Written exercise:
Extend the passage below about Woodward and Bernstein investigating the Watergate burglary, picking up after its final sentence.

Extracted text:
-------

Bob Woodward (Robert Redford) is a reporter at the Washington Post who latches onto the Watergate burglary and senses there’s much more to the story than is initially being told. There are links between the committee to re-elect Nixon, and the Watergate goons gunning for information on the Democrats. Few other people seem to read as much into it, except for his office rival, “frenemy” reporter Carl Bernstein (Dustin Hoffman). The men are squabbling over who gets to draw blood over this thing, until editor Ben Bradlee (Jason Robards), probably smelling a huge story here the way a horse smells water on some level but ostensibly tired of the bickering, assigns the new unit of “Woodstein” to both get to the bottom of this.
Woodward and Bernstein soon realize they work amazingly well together, except there’s a problem. Nobody wants to talk about this thing. Differences aside, both men know fear when they see it, and realize their contacts are scared to come forward, perhaps with very good reason.

-------

Data section:
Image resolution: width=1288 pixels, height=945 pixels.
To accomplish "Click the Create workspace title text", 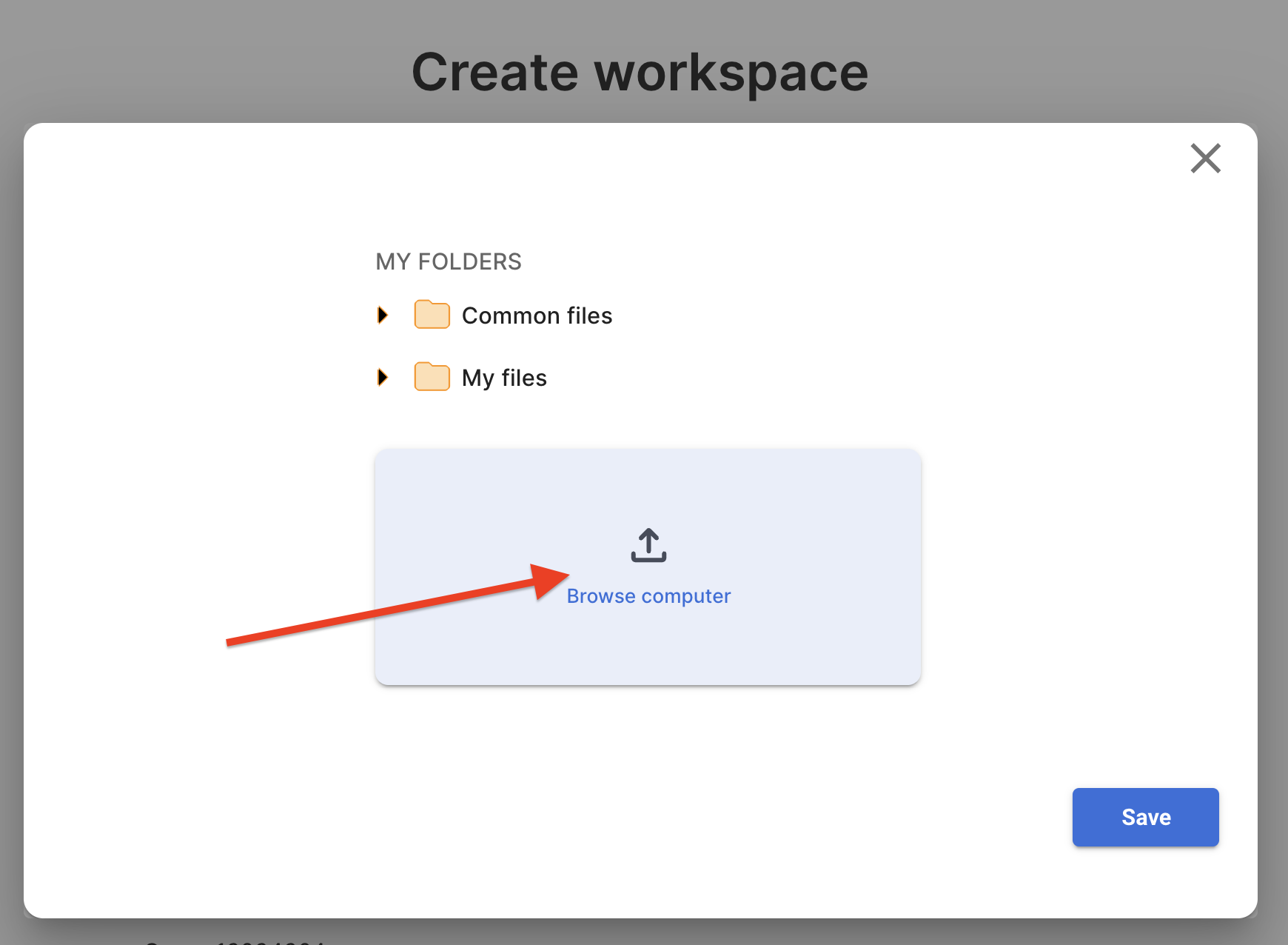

-------

Task output:
The movie is a bit lengthy, but that’s okay, and it helps the audience empathize with the cat-herding the reporters suffered. The script and the acting are both good, with a brief appearance by Robert Walden as a very memorable Donald Segretti. I understand it may be harder to feel the full impact of this in an era where G. Gordon Liddy is now doing commercials for gold sellers, but at the time this was pretty scary stuff and it should still induce a case of the creeps today. What struck me watching the DVD last night was how this whole thing may not have blown up had E. Howard Hunt — one of the first people contacted by Woodward — reacted more calmly when Woodward asked him about his ties to the “plumbers”. Had Hunt been a better poker player, history might have been very different.
Four chocolate morsels.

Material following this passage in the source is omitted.